Romania's richness in natural resources has been an important trigger for some of the world’s largest players in the sector for the last 25 years. Onshore reserves of oil and gas, copper, gold, coal as well as other resources have been complemented in the past years by offshore oil and gas reserves discovered in the Black Sea. The exploitation of gas deposits in the area is among the top priorities for the first EU Energy Security Strategy, which aims to reduce Central and Eastern Europe’s reliance on imports via Ukraine. However, this is subject to available transportation capacities outside Romanian borders. Royalties and other related fees to be paid by investors are still competitive and it is a realistic expectation that they will remain so.

As an industry, energy offers the entire range of value-added and speculative investment potential, despite the legal challenges. Domestic and trans-national projects involving Romania are already ongoing or in the pipeline, and being targeted as the best investment opportunities.

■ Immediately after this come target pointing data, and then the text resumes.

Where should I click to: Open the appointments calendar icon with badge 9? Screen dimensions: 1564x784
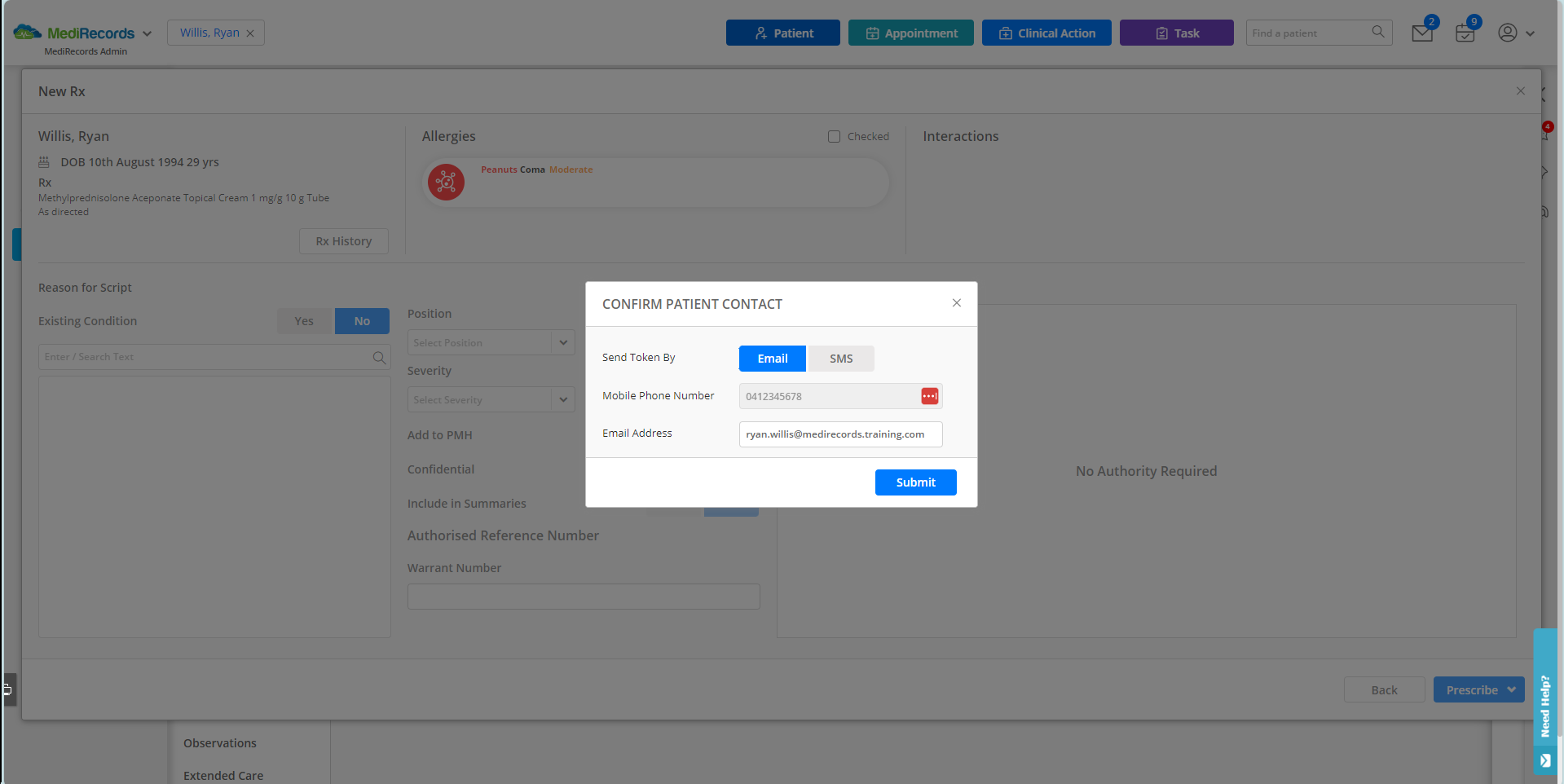click(x=1464, y=33)
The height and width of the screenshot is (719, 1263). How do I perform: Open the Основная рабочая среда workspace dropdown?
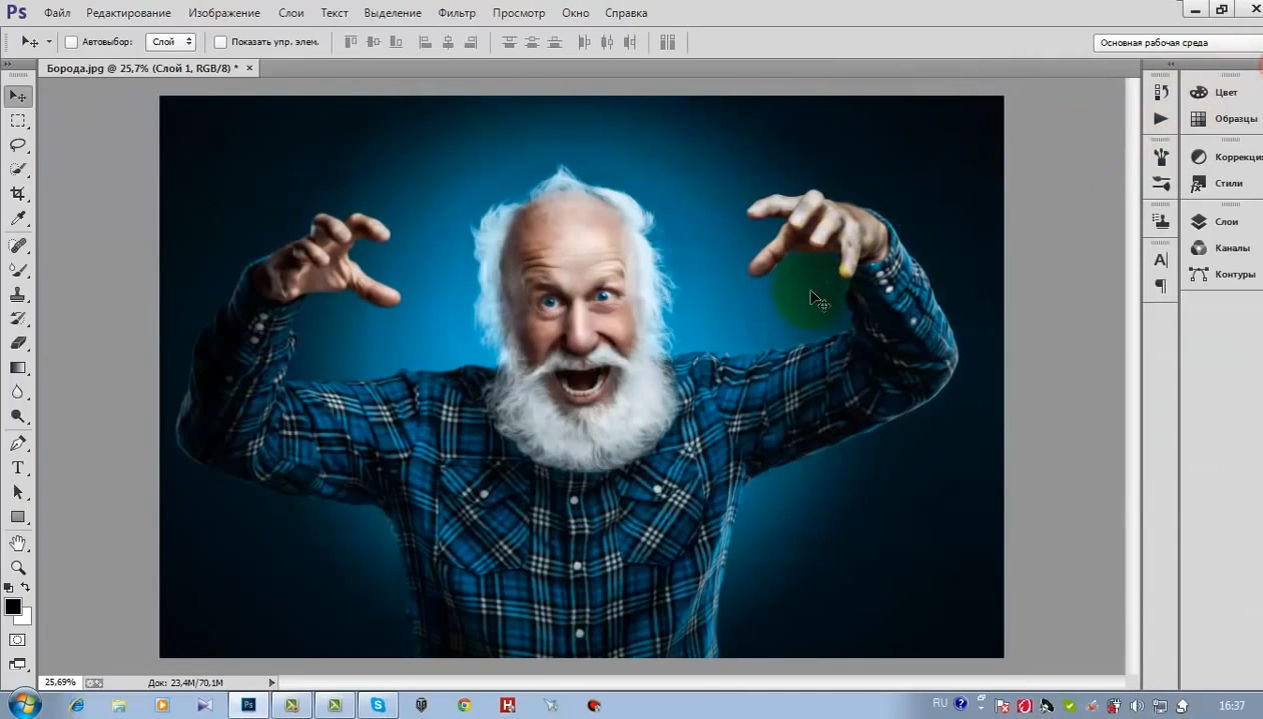tap(1177, 43)
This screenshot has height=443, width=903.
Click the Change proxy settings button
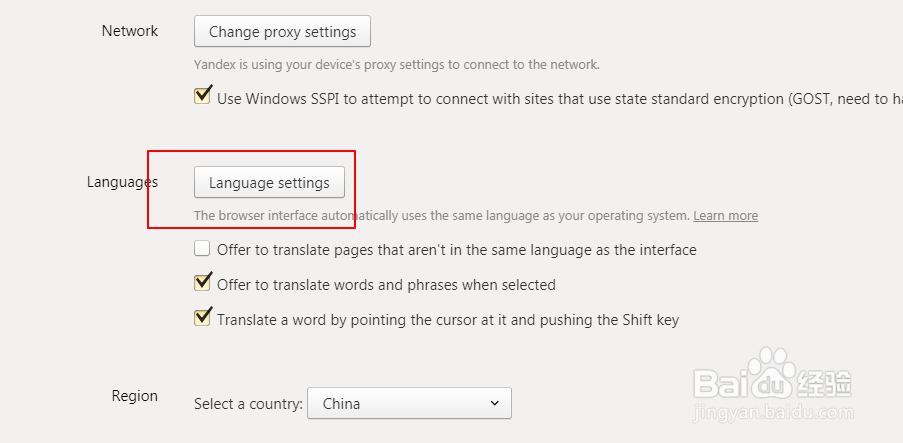pos(282,32)
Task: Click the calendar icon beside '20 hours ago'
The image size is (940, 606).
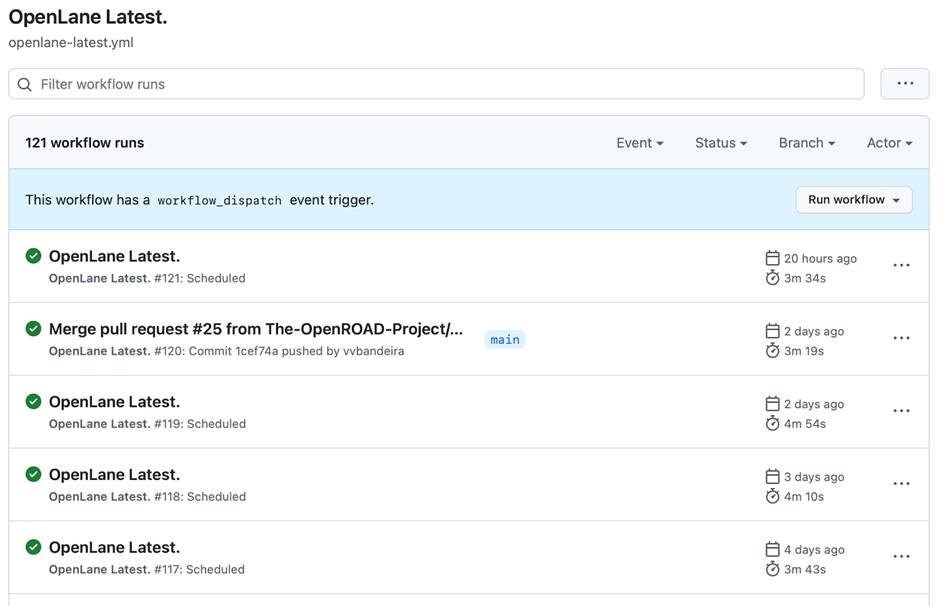Action: coord(772,258)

Romania’s agriculture capitalises on one of the lowest prices per hectare of land in Europe and the availability of approximately 500,000 hectares of tradable land. This means a high potential for speculative investments, estimated to reach up to 800% return on investment. Romania also has one of the largest agricultural surfaces among EU countries, with approximately 8% of the total agricultural surface in the European Union, in addition to high fertility or low costs for the restoration of lands and the continuation of non-reimbursable EU funding.

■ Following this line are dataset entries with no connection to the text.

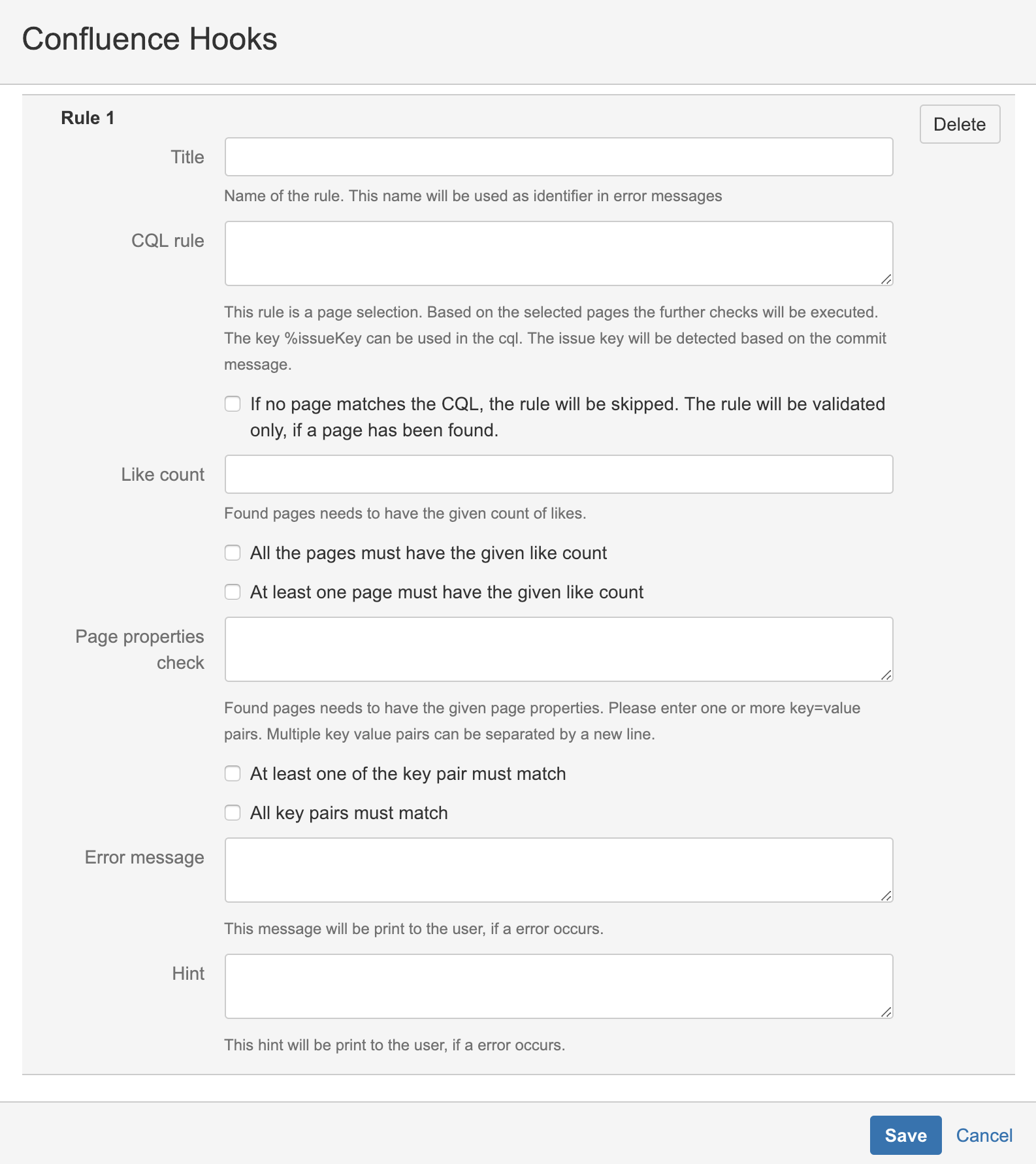Screen dimensions: 1036x1164
Task: Enable skipping rule when no page matches
Action: point(233,404)
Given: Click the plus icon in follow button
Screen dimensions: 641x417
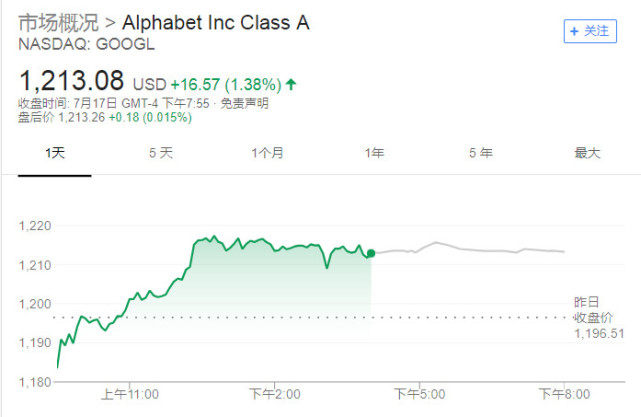Looking at the screenshot, I should pyautogui.click(x=574, y=31).
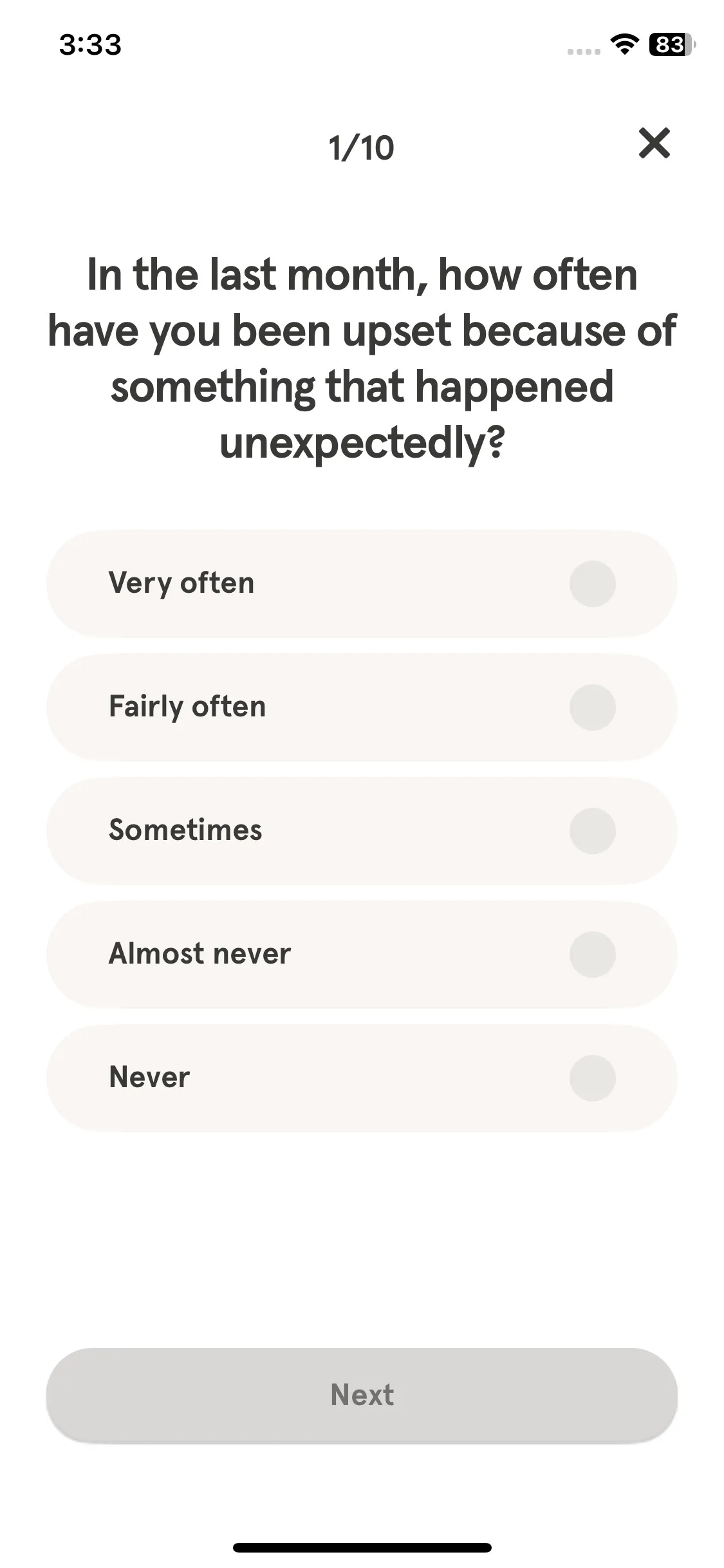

Construction, manufacturing (primarily automotive) and services (such as renting, financial services, healthcare and transportation) are also among the key growing industries. In recent years, industrial parks have become increasingly attractive to both domestic and foreign investors seeking efficient infrastructure and logistics (easy access to public roads and utilities) and financial benefits. Presently, Romania is a hub for over 80 industrial parks, generally located in the vicinity of urban areas.

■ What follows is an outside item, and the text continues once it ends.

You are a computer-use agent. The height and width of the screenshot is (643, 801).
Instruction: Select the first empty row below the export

Given Romania’s highly developed internet infrastructure, world-leading internet speed and strong pool of young and skilled tech talent, the IT sector has become a heavyweight, with technology being considered a primary stepping stone for growth. The city of Alba Iulia has become the first “smart city” in Romania aiming to integrate and utilise technology to increase the efficiency of processes, reduce administrative costs, bureaucracy and corruption concerns, facilitate communication with local authorities and improve the overall quality of city life. If implemented successfully, this pilot project is expected to be replicated in other large cities throughout the country.

While Romanian software developers are giving entrepreneurship a go and designing products for the global market, the start-up environment has seen a massive increase in funding, with crowdfunding becoming an important avenue of financing early-stage entrepreneurial tech projects. Notable support is coming from the Bucharest Stock Exchange and from large corporations with a presence in Romania.

With the backdrop of the country’s economic and institutional profile, which has been very briefly presented above, it has become a largely shared view that Romania is inadvertently perceived as investment-difficult by window-shoppers but is justifiably recognised as a true window of opportunity for investors with long-term strategic vision. Romania’s investment potential has remained high and the country has thus maintained its preferred position among peers, prompting existing investors to continuously expand and consolidate their positions in the country, to preserve the prime mover’s advantage.